# X10 Tuning Questions



## bobnikon (Jun 10, 2012)

So, your 1 inch difference in length, roughly equates to a spine size. So, it is reasonable if your 650s were behaving weak at 29" your 600s could at 30". 

A few options, 
Have you checked for contact, could be a false weak?

If they are indeed acting weak,
Lower your brace height, 
Go to heavier vanes
Go to a string with more strands
Go with lighter points (a few on here have documented that despite lowering weight by cutting points, the shorter shank has actually resulted in a weaker reading) so lighter points with longer shanks may help here?
Cut another 1/4" off the arrow shaft at a time, but you don't have much room to spare.
You are already using pin nocks, so you can't add much more weight there.
Maybe arrow wraps?

With arrows that expensive, I never cut them all at once. I set up a couple fletched and a bare shaft and test with a small number until I am sure they work.


----------



## theminoritydude (Feb 11, 2013)

"A second question concerns center shot with X10's. I've seen posts recommending a straight-on center shot instead of having the shaft slightly left because of the barrelled shaft, the thinking being that the thicker barrel in the middle will take care of getting the arrow left a bit. "

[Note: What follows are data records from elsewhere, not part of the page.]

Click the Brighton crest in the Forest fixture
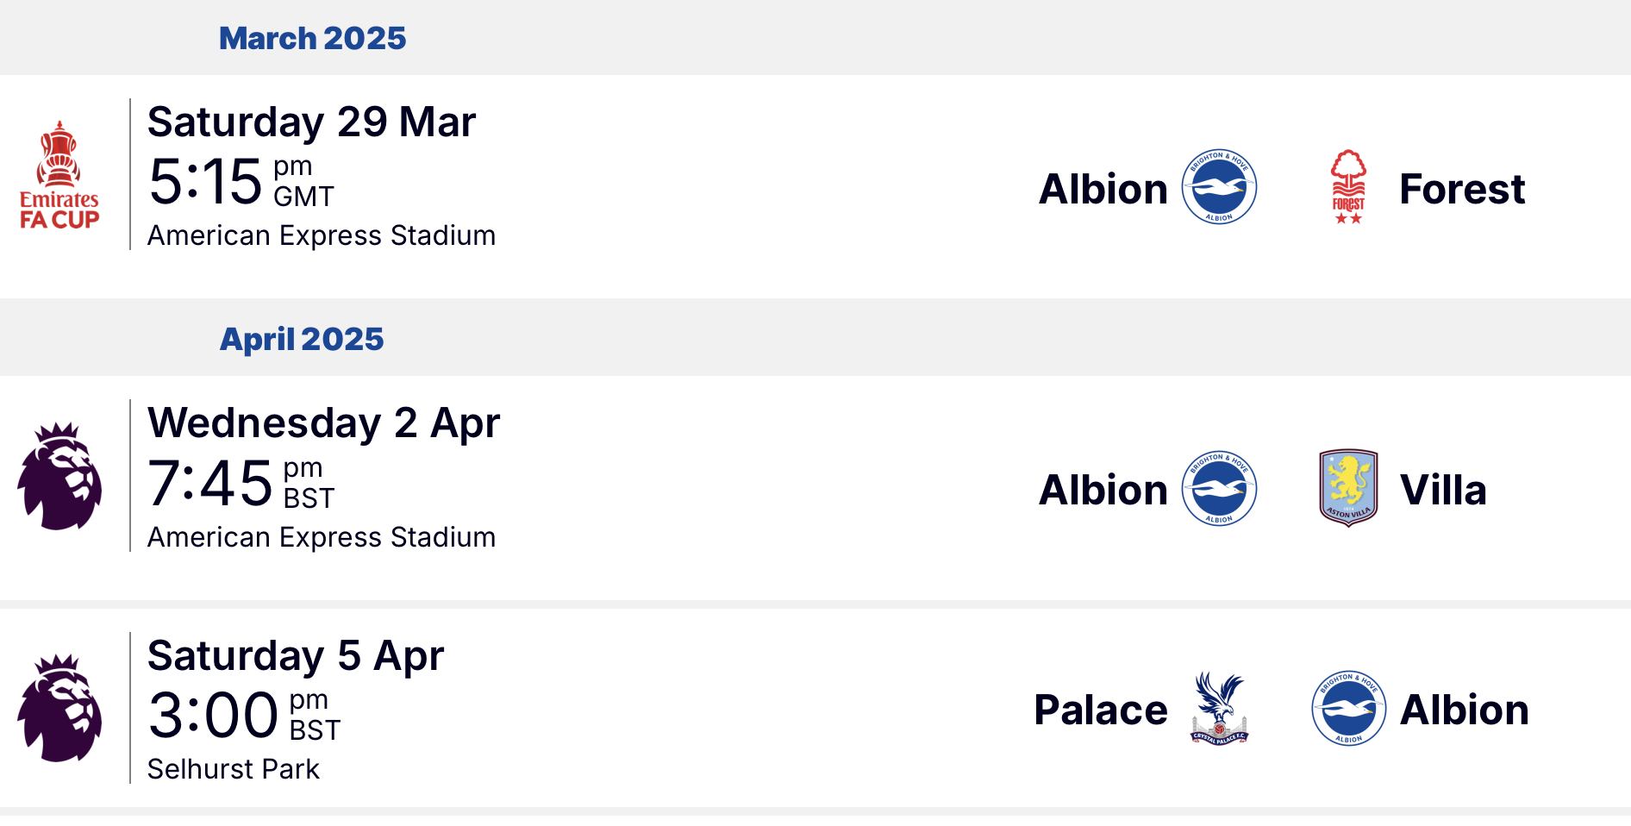Image resolution: width=1631 pixels, height=826 pixels. click(1219, 187)
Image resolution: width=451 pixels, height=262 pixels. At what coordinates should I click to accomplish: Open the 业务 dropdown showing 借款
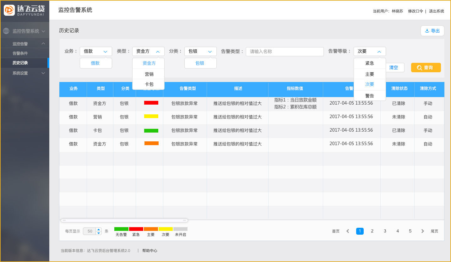96,51
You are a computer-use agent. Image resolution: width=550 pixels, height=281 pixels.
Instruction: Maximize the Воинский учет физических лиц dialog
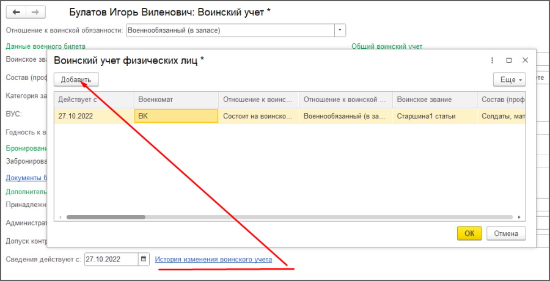tap(508, 60)
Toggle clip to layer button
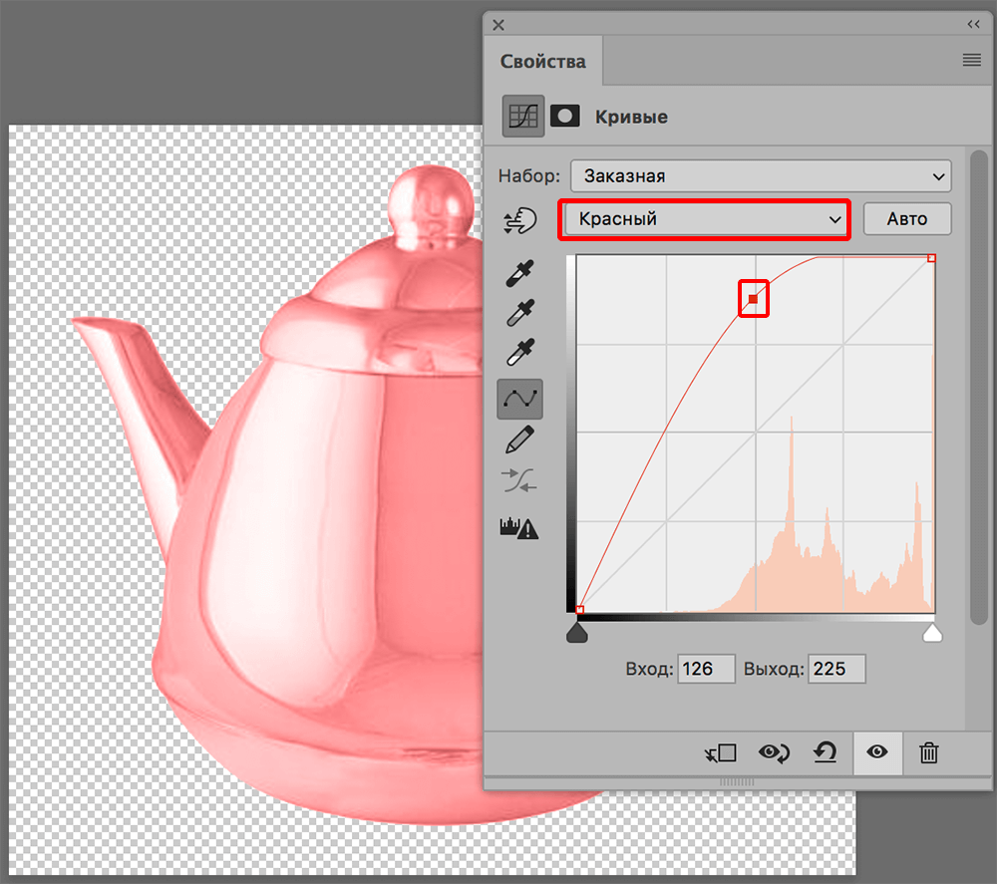This screenshot has height=884, width=997. tap(719, 752)
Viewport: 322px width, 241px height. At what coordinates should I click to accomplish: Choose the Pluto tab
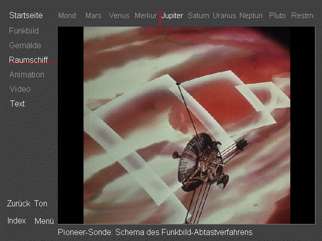pyautogui.click(x=277, y=16)
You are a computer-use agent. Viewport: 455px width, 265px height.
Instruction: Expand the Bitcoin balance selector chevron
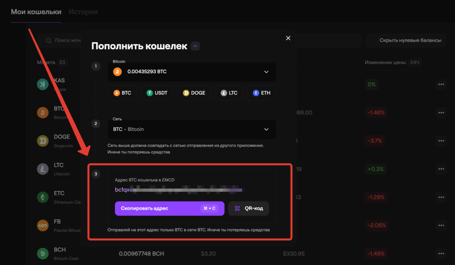pos(266,71)
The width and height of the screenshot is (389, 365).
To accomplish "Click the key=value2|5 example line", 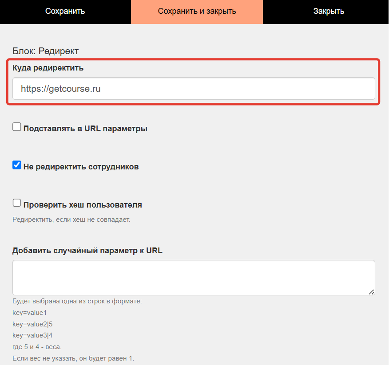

Except that at full draw, your barrelled middle does not matter. On the contrary, IF at brace, your shaft is fatter at the plunger, you actually need a slightly more pronounced displacement to the left, to compensate at full draw.

If you follow......


----------



## crushedeiffel (May 24, 2015)

Hello
Used to shoot X10, I did not notice any special tuning method between them and ACE or nano SST tuning.
I get to the point of having fletched and unflecteched level (for nocking point ) close right or left at 30M (a little weak (5cm is acceptable for me)) then walk back tuning and good enough. After that you can micro tune...
It seems that your arrows are still too weak.
How far left were the unflectched 520 ?

It's not unseen to have a difference between good 520 ACE and too weak 500 X10 (I did) just not the same shaft. 
You could increase the brace height to slow down the bow a little might get them together.
I am thinking of using nano pro extreme instead of my current nano sst, asked the shop "i shoot 550 sst does that means I should go 550 pro extreme as stated in carbon express sizing table ?
Answer : "will most likely work but not certain"
You are the not certain example. 
All this assuming that you bow riser limbs are not warped, tiller is not way off, arrow does not touch the riser where it should not (everywhere but arrow rest and cushion plunger check with talcum powder or flour)...


----------



## wisemaj (Feb 27, 2007)

"So, your 1 inch difference in length, roughly equates to a spine size."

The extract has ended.